I also think such a GPU should make well use of DX11 since DX11 will have much more going on inside the GPU. Of course it depends on how well devs make use of DX11 in games.
PS may have made the most telling comment regarding a possible imbalance in ROPs to shaders. However this architecture combined with DX11 may require less ROPs, though I must say it has me worried too. Also, from what I've read the memory bandwidth has not vastly increased as have the transistor and shader count.
Nvidia have on occasion made GPUs that don't make much sense for gaming, like the 5700 that had way higher clock speed than the Ti 4200, but couldn't perform any better than it due to very minimal memory bandwidth. I sincerely hope they haven't gone down that road again with the GT300 series because there's no way I'm sticking with ATI.
GT300 News
@Tamlin,
Irregardless of the acronyms used and technical definitions, I always thought of Larrabee and Bulldozer as being CPUs with minimal graphics capability onboard, vs a monster GPU that has CPU tendencies. To me that is not the same at all. The main thing that's kept Larrabee and Bulldozer from being talked about a lot by the gaming community is they know there's no gaming potential in the current projects for both.
Its been back and forth about how much CPU and how much GPU (the same with launch dates). Newest might be ATI Llano:
CPU + GPU is the ultimate fusion. If word on internet is anything to go by then we’ll see the first AMD Fusion chip by mid 2011. Dubbed as Llano, the combination of AMD processor and ATI graphics will be a native chip with either a dual or quad core, allowing users to derive tremendous computing power from the fusion.
http://techlime.com/graphics-card-memory-power-supply-cooling-devices/amd-llano-fusion-cpu-gpu-coming-2011
I also think such a GPU should make well use of DX11 since DX11 will have much more going on inside the GPU. Of course it depends on how well devs make use of DX11 in games.
I agree, DX11 will benifit most from GPU with Directx compute especially for GPGPU. For games, I believe that tesselation will be big and give us a lot better textures.
Nvidia have on occasion made GPUs that don't make much sense for gaming, like the 5700 that had way higher clock speed than the Ti 4200, but couldn't perform any better than it due to very minimal memory bandwidth. I sincerely hope they haven't gone down that road again with the GT300 series because there's no way I'm sticking with ATI.

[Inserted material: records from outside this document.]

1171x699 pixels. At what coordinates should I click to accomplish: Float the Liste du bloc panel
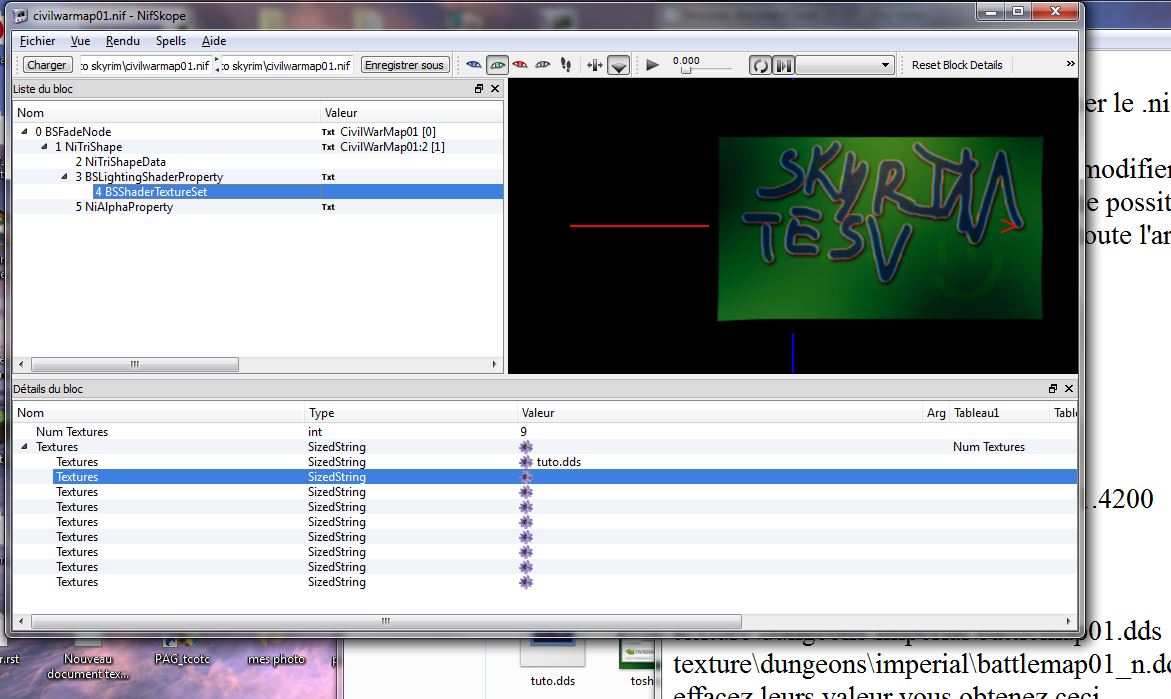(479, 89)
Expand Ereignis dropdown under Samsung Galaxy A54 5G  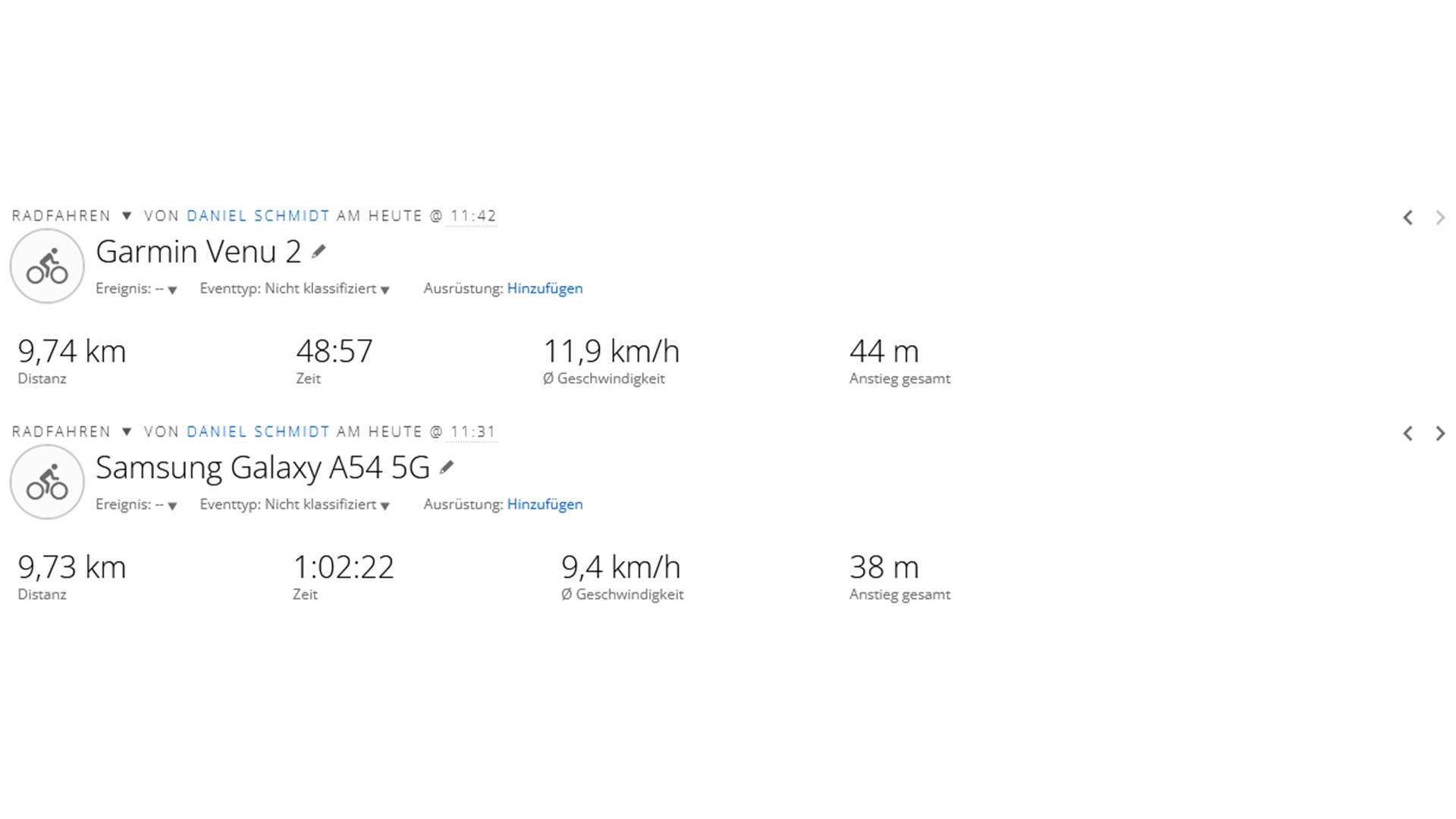pos(172,506)
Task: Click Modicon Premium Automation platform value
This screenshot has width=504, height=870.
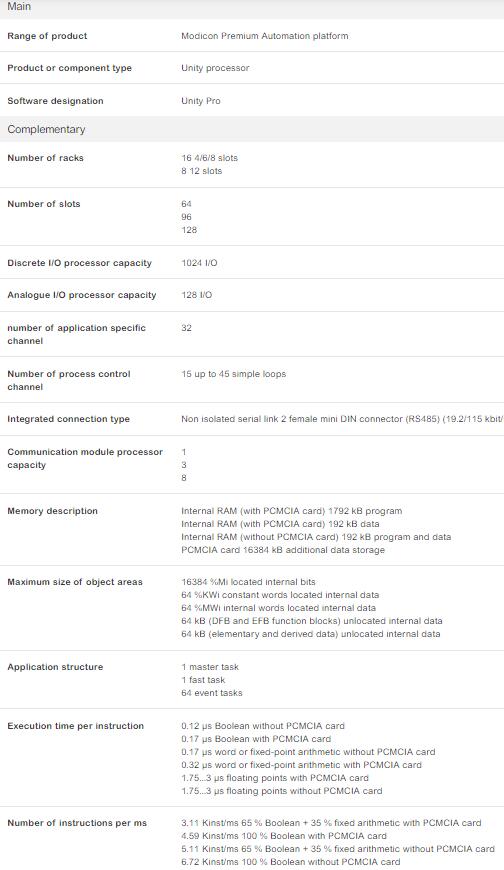Action: point(265,36)
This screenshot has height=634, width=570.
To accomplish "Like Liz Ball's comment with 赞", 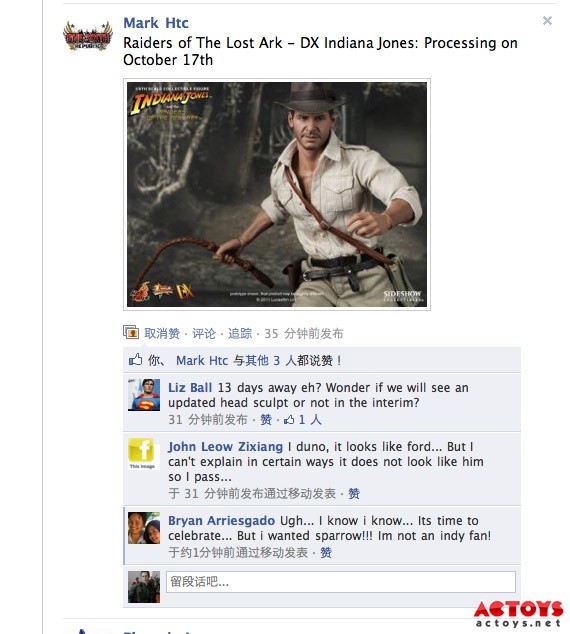I will [266, 420].
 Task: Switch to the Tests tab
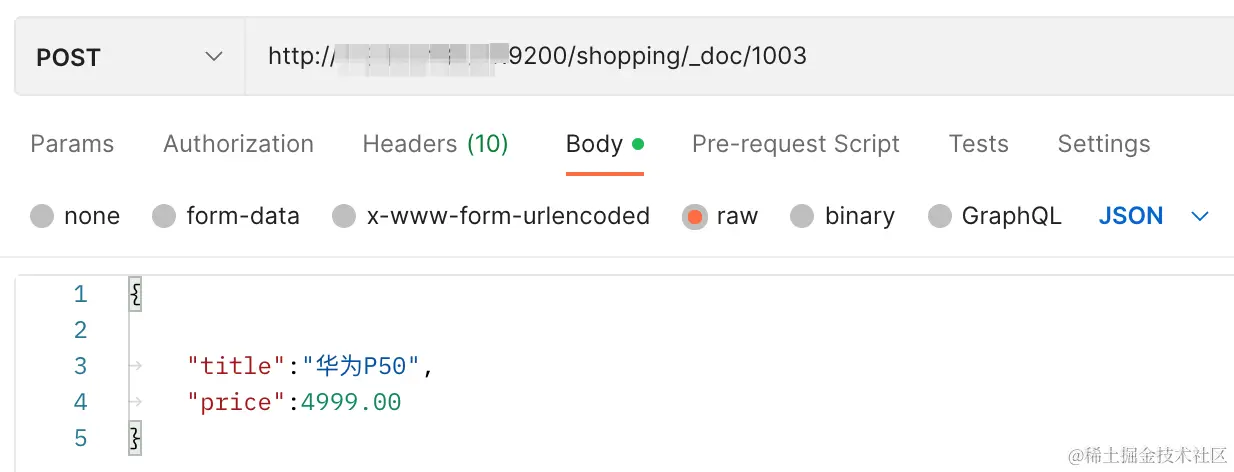978,144
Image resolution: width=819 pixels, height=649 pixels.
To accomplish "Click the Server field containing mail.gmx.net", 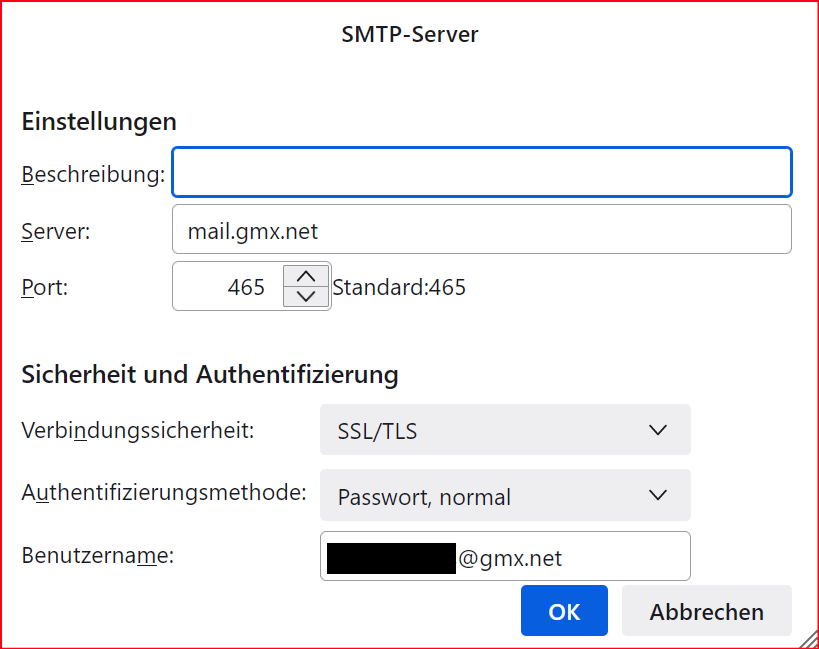I will (482, 229).
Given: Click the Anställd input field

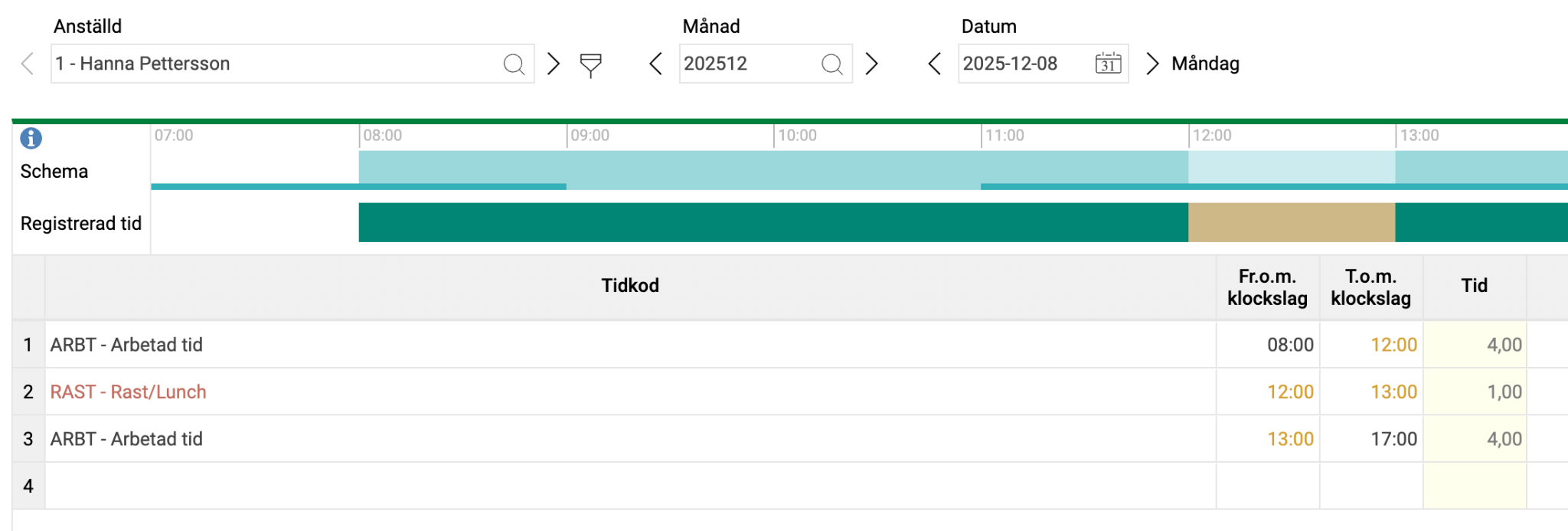Looking at the screenshot, I should click(x=276, y=64).
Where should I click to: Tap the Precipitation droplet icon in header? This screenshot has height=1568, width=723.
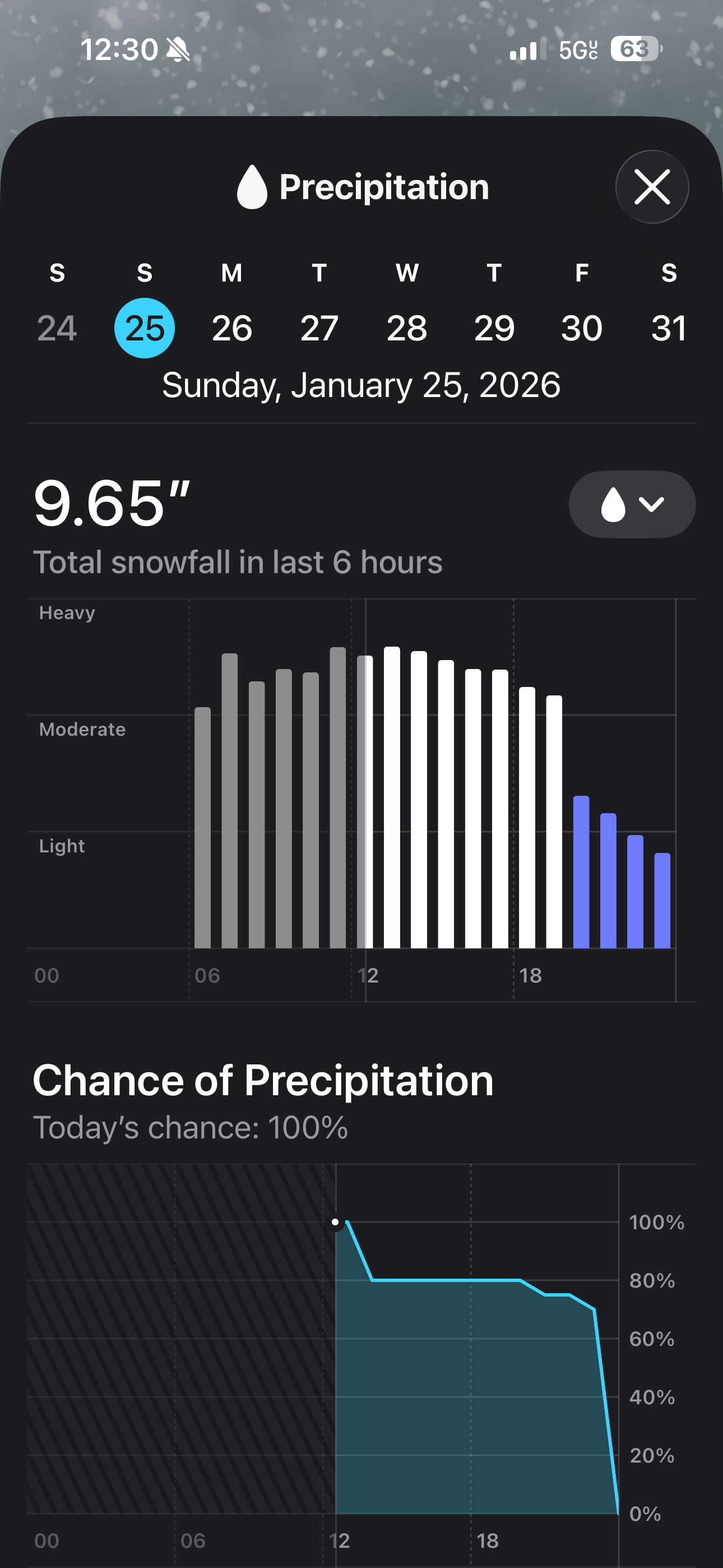[x=252, y=187]
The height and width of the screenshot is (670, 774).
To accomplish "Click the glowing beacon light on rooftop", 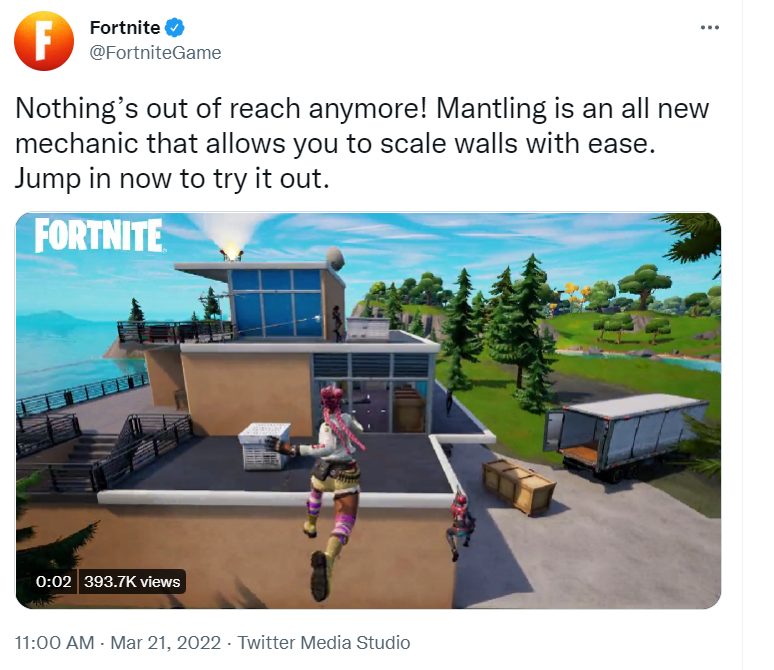I will coord(232,252).
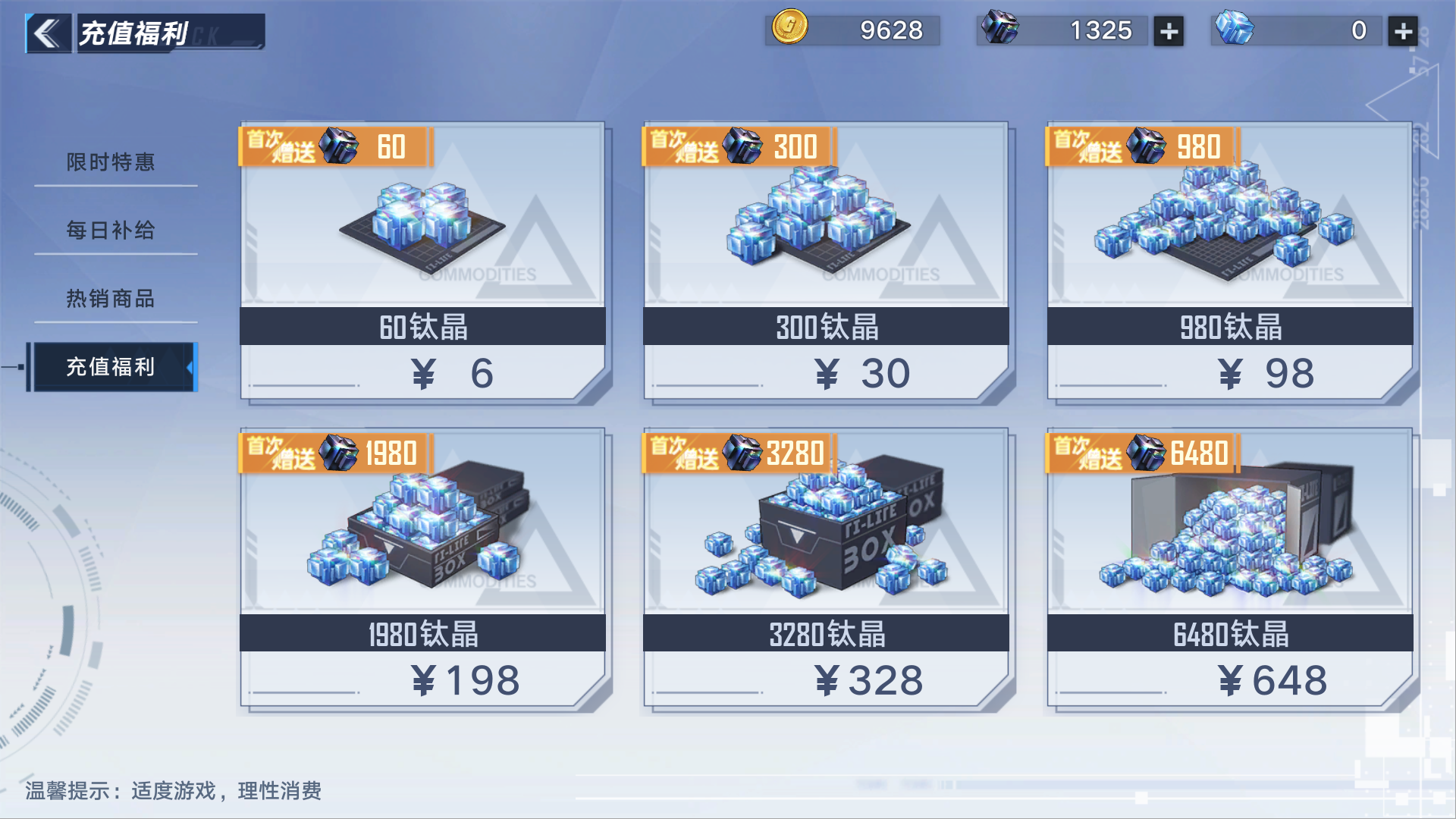Buy the 60钛晶 pack for ¥6
This screenshot has height=819, width=1456.
[x=422, y=262]
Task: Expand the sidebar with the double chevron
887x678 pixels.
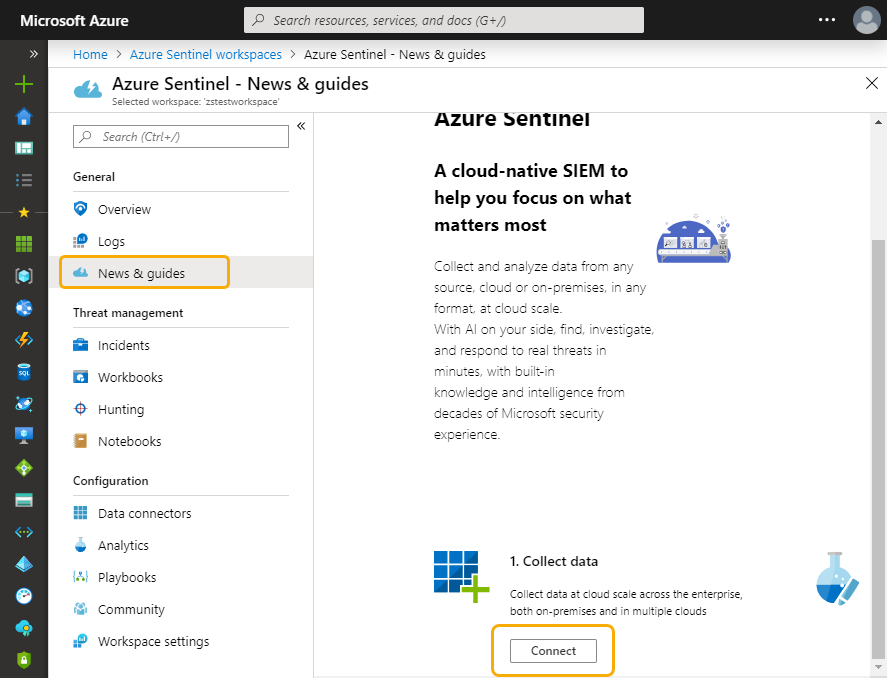Action: click(x=33, y=54)
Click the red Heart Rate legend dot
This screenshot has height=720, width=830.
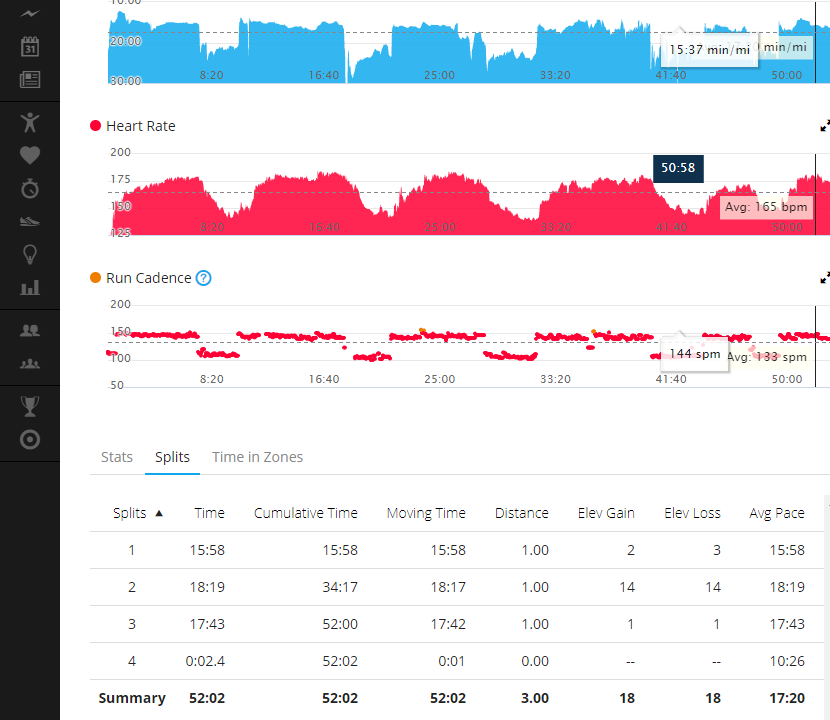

I think Nvidia should have learned that by now. :) We've seen little of its gaming capabilities yet, but they will come when Nvidia choose to focus more on that. For now, it was more about programs (realtime rendering ray-tracing programs for professionals and similar that Nvidia offered)
http://www.trustedreviews.com/graphics/news/2008/08/15/nVidia-Demonstrates-GPU-Acclerated-Ray-Tracing/p1
Basic software that shows that GPGPU in general can do.
What I am curios about, is what the cGPU from Nvidia can do extra besides software and what benifits the cGPU can give us compared to an ordinary CPU+GPU setup (Like I7 with gtx285). :)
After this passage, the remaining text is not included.